Он вздрагивает и замирает.
– Это не мираж! – кричу я. – Он реальный!
Держась за металлические скобы, Андреас выпрямляется, тихо постанывая – видно, у него все болит, – и начинает махать. Сначала неуверенно, потом все энергичнее.
Парус все ближе и ближе. Это довольно большая яхта, она блестит на солнце. Море вдруг преображается, оно больше не угрожающее и не бескрайнее. Синяя вода, белый парус – прямо как в кино!
– Они нас заметили!
Андреас продолжает махать. Я встаю, держась за скобу, ласты задевают за металл.
Внимательно смотрю на яхту. За штурвалом кто-то стоит.
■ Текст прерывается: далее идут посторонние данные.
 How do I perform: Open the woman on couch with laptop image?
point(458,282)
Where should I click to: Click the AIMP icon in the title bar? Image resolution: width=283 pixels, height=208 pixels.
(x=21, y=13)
– Получилось! – кричит Андреас. – Частная яхта!
Это мужчина в голубой рубашке.
Он не машет в ответ, просто стоит и смотрит на нас сквозь солнечные очки. Яхта скользит мимо под туго натянутым парусом, не снижая скорости. До нее не больше пятидесяти метров.
– Эй! – кричит Андреас и машет рукой. – Двигай сюда, возьми нас на борт!
Но мужчина никак не реагирует. Мы провожаем яхту взглядом. Поднятые ей волны с силой ударяются о буй.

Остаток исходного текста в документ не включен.